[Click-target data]
□ □ □ □ □
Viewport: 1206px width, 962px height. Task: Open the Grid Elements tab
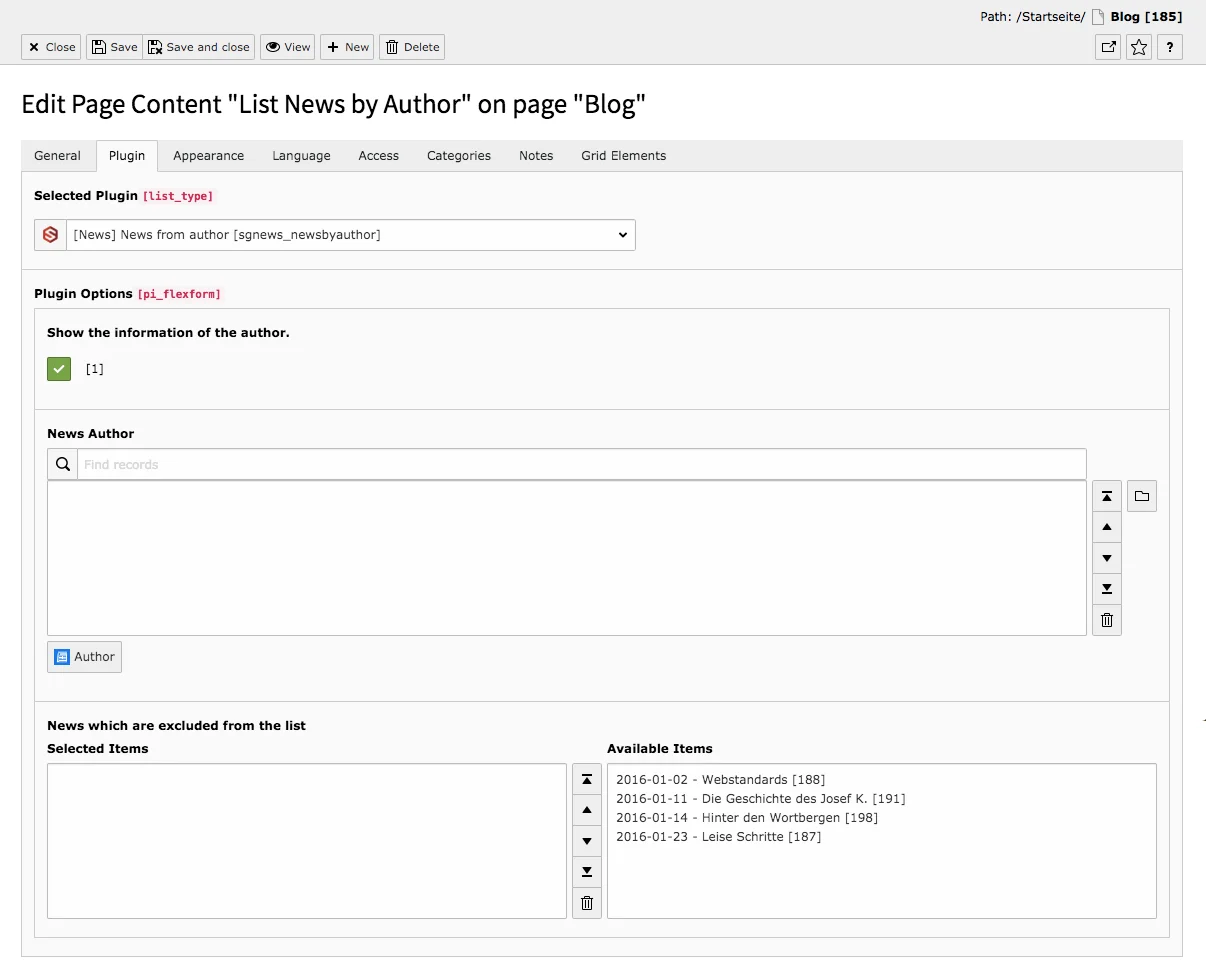coord(622,155)
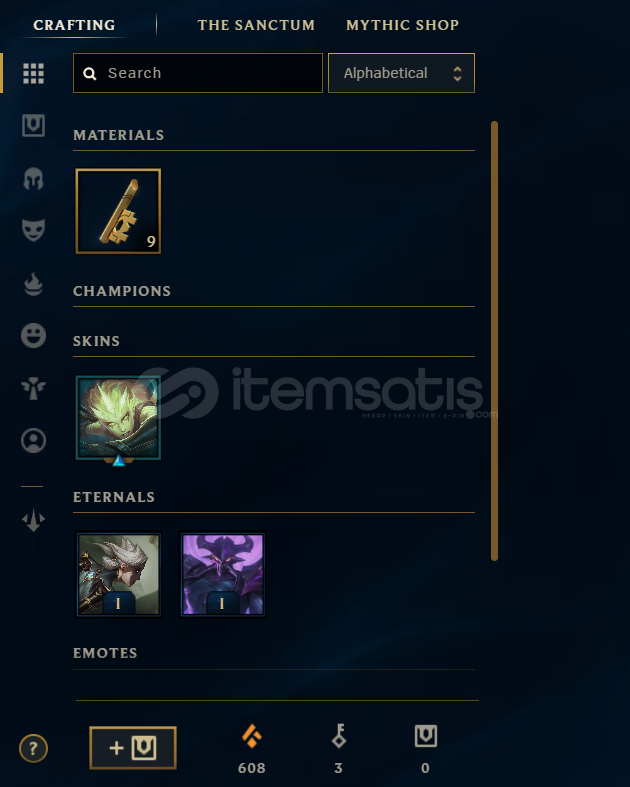Image resolution: width=630 pixels, height=787 pixels.
Task: Open the Mythic Shop tab
Action: (x=403, y=25)
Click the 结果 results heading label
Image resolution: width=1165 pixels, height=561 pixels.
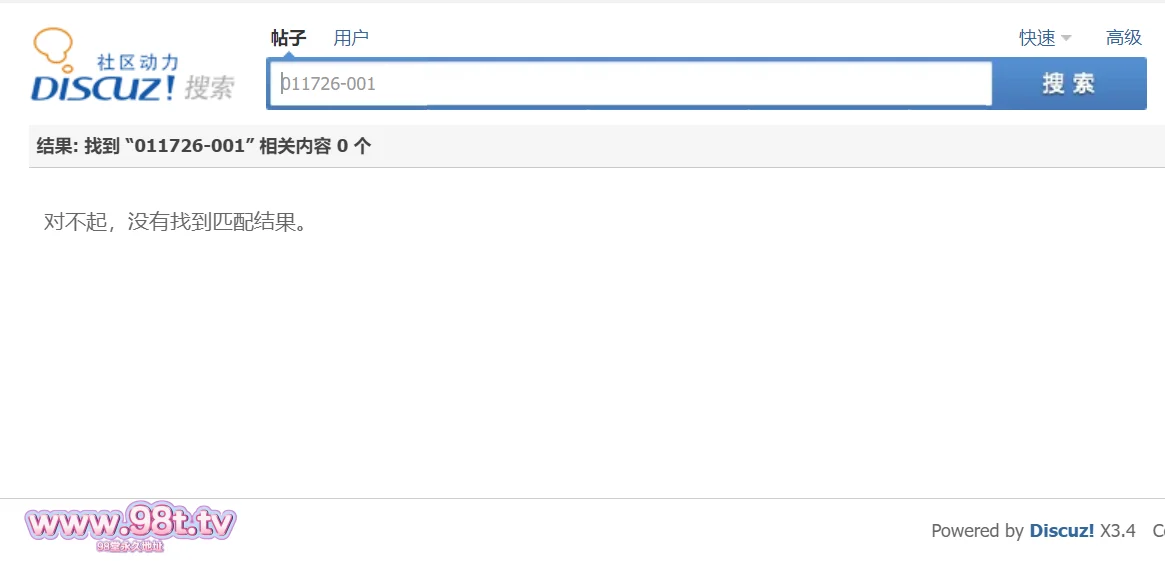pyautogui.click(x=56, y=146)
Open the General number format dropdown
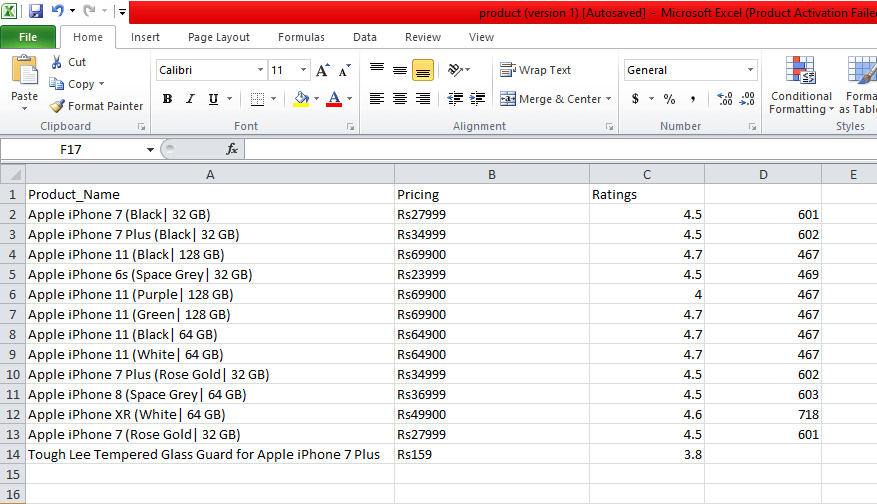This screenshot has width=877, height=504. 751,70
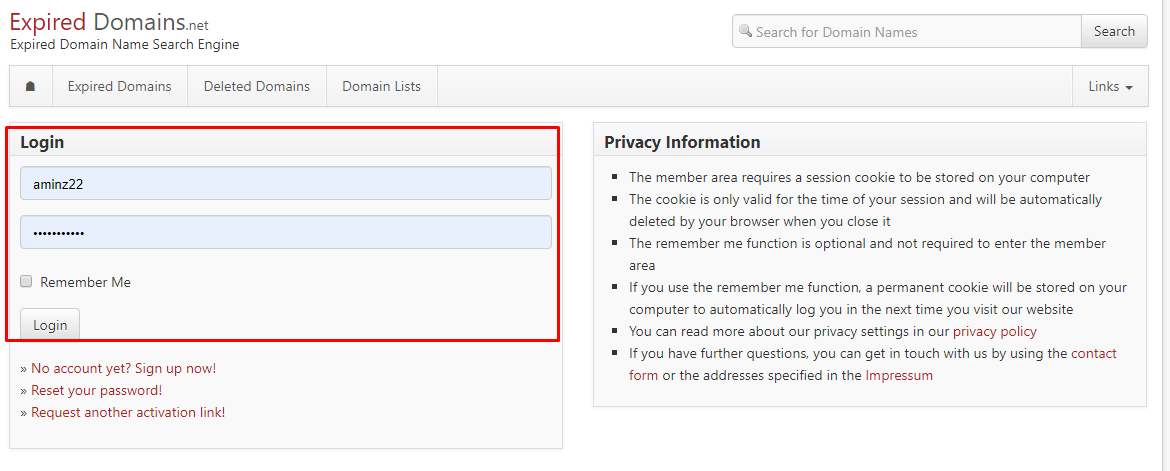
□ □ □ □ □
EXERCISE DIRECTIONS:
Collect every line of the material above that contains the string "Open", treating uppercase and lowercase letters as distinct.

SOLUTION TO THIS EXERCISE:
Viewport: 1206px width, 962px height. Task: Open the Grid Elements tab
Task: Open the Mythic Shop tab
Open the General number format dropdown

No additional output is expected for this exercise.